Till the Stars Come Down review — a modern classic conquers the West End

Times09-07-2025
Can a play that started life in such an intimate space survive the move to the grand old lady that is the Theatre Royal Haymarket? Much as I enjoyed Beth Steel's wedding party drama when it had its premiere at the National's Dorfman auditorium last year, I did wonder if the stunning ensemble interplay would work so well in its new home.
Well, I needn't have worried. The festivities bubble along just as energetically: this is a drama where boozed-up humour gives way to waves of anger and anguish in a split second. If anything, the more expansive setting means the occasionally self-conscious thrusts of pure theatricality, when realism gives way to sudden flights of visual poetry, actually seem even more convincing. On a second viewing, Steel's portrait of a working-class community in red wall Nottinghamshire, immaculately directed by Bijan Sheibani (who set out his crowd control credentials in Barber Shop Chronicles), looks even more of a modern classic.
There have been a few changes in the cast yet the group dynamic remains every bit as potent. Sinead Matthews reprises her role as Sylvia, the pert young bride of a Polish immigrant who is lifting himself a rung or two up the ladder through sheer hard work. Lucy Black returns as her abrasive and prejudiced sister Hazel, while Aisling Loftus has taken over as the third sister Maggie, whose wayward romantic nature plants a bomb under the family gathering. Dorothy Atkinson now has the plum part of the ultra-raunchy Aunty Carol, who has a Lily Savage-like bon mot for every occasion.
Steel touches on some profound themes: community versus individualism, the weight of the past and the promise of the future, the loss of traditional jobs and, of course, the effect of immigration. Yet she never succumbs to the temptation to lecture. True, Sylvia's true love, Marek (now played by The White Lotus's Julian Kostov) is almost too noble and decent a striver, yet the scene where he seems on the verge of falling from grace still brought gasps from the audience.

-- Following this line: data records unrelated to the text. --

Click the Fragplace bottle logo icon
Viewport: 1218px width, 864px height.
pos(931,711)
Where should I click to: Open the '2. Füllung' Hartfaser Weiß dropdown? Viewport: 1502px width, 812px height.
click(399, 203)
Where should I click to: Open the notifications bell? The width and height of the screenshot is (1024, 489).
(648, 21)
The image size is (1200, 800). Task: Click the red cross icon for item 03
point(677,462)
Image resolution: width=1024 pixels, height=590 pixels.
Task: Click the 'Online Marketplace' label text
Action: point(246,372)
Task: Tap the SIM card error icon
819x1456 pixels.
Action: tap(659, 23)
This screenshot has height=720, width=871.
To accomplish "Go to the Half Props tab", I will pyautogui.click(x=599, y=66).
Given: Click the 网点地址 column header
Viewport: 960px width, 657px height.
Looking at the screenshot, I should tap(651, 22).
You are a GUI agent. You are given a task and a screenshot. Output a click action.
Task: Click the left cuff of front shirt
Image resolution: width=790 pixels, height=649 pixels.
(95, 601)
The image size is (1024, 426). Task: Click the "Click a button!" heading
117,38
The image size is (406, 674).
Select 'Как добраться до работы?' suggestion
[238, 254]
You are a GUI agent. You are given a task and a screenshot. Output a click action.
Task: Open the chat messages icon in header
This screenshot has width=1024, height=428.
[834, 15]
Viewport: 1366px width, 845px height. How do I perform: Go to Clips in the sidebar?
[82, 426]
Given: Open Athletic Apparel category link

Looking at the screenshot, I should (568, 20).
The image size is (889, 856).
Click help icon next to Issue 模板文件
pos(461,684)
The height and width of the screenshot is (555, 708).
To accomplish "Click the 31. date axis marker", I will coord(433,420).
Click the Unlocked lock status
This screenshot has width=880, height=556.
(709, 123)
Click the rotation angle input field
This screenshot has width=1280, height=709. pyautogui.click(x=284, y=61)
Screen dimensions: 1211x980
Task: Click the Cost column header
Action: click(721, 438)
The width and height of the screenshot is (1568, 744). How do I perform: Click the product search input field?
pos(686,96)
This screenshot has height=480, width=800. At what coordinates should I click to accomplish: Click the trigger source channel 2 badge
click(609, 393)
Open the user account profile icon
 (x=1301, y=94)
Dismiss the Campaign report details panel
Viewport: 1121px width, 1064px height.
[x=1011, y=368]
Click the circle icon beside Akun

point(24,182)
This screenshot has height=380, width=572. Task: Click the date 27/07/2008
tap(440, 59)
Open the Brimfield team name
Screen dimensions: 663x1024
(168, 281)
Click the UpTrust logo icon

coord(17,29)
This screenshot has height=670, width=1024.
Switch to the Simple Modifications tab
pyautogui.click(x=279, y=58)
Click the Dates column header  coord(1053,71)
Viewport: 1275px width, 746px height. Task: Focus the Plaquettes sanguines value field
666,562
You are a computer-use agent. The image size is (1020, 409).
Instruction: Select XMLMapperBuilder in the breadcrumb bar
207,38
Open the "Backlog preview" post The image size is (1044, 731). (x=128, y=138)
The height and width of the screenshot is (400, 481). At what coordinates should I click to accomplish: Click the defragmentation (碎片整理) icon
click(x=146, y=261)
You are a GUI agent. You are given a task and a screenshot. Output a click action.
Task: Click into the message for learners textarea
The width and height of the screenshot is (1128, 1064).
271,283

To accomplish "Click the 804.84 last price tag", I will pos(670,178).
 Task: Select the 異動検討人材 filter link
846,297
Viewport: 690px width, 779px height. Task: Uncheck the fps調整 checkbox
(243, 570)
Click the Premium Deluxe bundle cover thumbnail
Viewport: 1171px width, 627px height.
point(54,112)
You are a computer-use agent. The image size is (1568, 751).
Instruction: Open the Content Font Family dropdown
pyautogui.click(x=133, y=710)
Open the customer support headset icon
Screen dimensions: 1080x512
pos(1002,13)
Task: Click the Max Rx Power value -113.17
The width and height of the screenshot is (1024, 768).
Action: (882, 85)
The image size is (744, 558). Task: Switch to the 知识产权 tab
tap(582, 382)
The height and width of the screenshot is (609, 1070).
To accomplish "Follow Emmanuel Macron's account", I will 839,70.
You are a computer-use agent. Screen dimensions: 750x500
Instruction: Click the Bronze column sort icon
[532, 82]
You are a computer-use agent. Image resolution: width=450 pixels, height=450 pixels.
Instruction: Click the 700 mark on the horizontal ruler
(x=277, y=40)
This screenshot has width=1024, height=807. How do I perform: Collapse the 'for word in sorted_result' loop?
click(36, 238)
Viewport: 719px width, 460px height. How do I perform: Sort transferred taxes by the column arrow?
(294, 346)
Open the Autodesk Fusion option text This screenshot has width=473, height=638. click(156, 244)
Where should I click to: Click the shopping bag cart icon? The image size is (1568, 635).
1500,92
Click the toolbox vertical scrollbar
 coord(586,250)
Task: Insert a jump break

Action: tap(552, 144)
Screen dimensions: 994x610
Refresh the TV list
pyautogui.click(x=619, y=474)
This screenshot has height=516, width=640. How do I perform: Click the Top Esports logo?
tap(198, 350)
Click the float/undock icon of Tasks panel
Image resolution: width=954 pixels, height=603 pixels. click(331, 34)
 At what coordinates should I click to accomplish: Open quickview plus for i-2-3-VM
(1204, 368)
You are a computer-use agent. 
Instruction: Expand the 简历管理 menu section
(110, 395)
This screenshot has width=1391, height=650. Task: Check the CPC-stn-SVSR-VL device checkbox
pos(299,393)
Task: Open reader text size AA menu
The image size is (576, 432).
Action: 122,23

If you want to be completely immersed in the action, you have the option of sitting on stage. (Be warned that the revelry gets very, ahem, passionate at times.) Samal Blak's unfussy set design uses little beyond a glitterball and a patch of artificial turf encompassed by a circle of light. Gareth Fry's sound design adds a dancefloor anthem yet punctuates the mayhem with decorous fragments of Vivaldi's Four Seasons (which don't sound at all hackneyed in this context) to remind us that life's clock is always ticking.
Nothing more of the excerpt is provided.